Beautiful homes in the most important historic site of the American Civil War

Our Tour Homes

Martha Vick House
Visit the last original Vick family home in Vicksburg. This mini-mansion, built for the unmarried daughter of Vicksburg's founder, Newit Vick, has been carefully restored and furnished as a "fine but comfortable" home.

Ahern's Belle of the Bends
This breathtaking Italianate mansion sits atop a bluff overlooking the Mississippi River and is one of Mississippi's best preserved historical homes. It showcases beautiful oval, arched woodwork and trim and intricate Bavarian plaster and gold leaf crown moldings throughout. Four original chandeliers and many original antiques adorn its interior.

Steele Cottage
Built in 1829, the home is more primitive than our picture of antebellum. Constructed along a hillside, the downstairs was built of handmade brick with the best plumbing available - an indoor cistern. Occupied by the newspaper editor during the Siege of Vicksburg, the cottage gave up its wallpaper for printing.

Duff Green
The lovely 3-story Duff Green Mansion was constructed by skilled slave labor and was used as a hospital for Confederate and Union solders during the Civil War.

McNutt House
Governor Alexander McNutt's home prior to his becoming the State's 12th Governor is among the oldest residences in Vicksburg and is listed in the National Register of Historic Places in addition to State and County Historic Landmarks.

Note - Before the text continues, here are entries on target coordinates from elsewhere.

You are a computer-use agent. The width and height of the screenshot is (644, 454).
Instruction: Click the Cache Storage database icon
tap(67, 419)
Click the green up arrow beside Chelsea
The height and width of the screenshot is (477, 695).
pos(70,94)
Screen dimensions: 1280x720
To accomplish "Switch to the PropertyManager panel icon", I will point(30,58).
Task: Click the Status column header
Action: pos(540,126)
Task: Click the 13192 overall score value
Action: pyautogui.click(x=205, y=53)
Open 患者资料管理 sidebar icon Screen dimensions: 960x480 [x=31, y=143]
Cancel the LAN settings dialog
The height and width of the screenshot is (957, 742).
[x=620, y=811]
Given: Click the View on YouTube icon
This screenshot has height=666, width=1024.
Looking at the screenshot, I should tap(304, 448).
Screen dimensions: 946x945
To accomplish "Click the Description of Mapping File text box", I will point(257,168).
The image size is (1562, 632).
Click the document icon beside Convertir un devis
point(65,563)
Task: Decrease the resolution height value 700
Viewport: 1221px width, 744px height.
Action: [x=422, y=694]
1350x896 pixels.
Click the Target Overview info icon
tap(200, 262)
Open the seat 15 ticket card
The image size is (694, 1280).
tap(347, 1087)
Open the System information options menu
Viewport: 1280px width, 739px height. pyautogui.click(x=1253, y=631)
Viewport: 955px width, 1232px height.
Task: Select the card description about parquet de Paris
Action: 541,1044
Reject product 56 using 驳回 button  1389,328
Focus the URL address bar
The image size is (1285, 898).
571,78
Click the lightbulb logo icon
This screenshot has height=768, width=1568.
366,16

Featherston Magruder House
One of the few surviving antebellum homes in the dead center of historic Vicksburg, the Featherston Magruder House is a magnificent example of an Italianate Revival remodel of a classic Greek Revival architecture. The original building, erected in 1831, was built by Richard Featherston, a planter and school teacher, to put his family and the town's first school room all under the same roof.  The Featherston family was a perfect example of early American migration and its impact on the civil war.

The Baer House Inn

A charming bed and breakfast retreat, this exquisite example of Eastlake Victorian was built in 1870 by Leona Baer. The home features handcrafted American chestnut and black walnut detailed woodwork. Within walking distance of museums, restaurants, art galleries, antique shops, and historical sites of the Civil War.

McRaven Tour Home
Hear the fascinating and sometimes eerie stories about the people who once called McRaven home. National Geographic Magazine has called it the "time capsule of the South." Explore the architecture of three different time periods: Frontier (1797), Empire (1836), and Greek Revival (1849).

Church of the Holy Trinity

Noted in the National Register of Historic Places, Holy Trinity boasts six Tiffany stained glass windows and the only known windows to honor those who died on both sides in the Civil War. Home to the Conservatory of Fine Arts.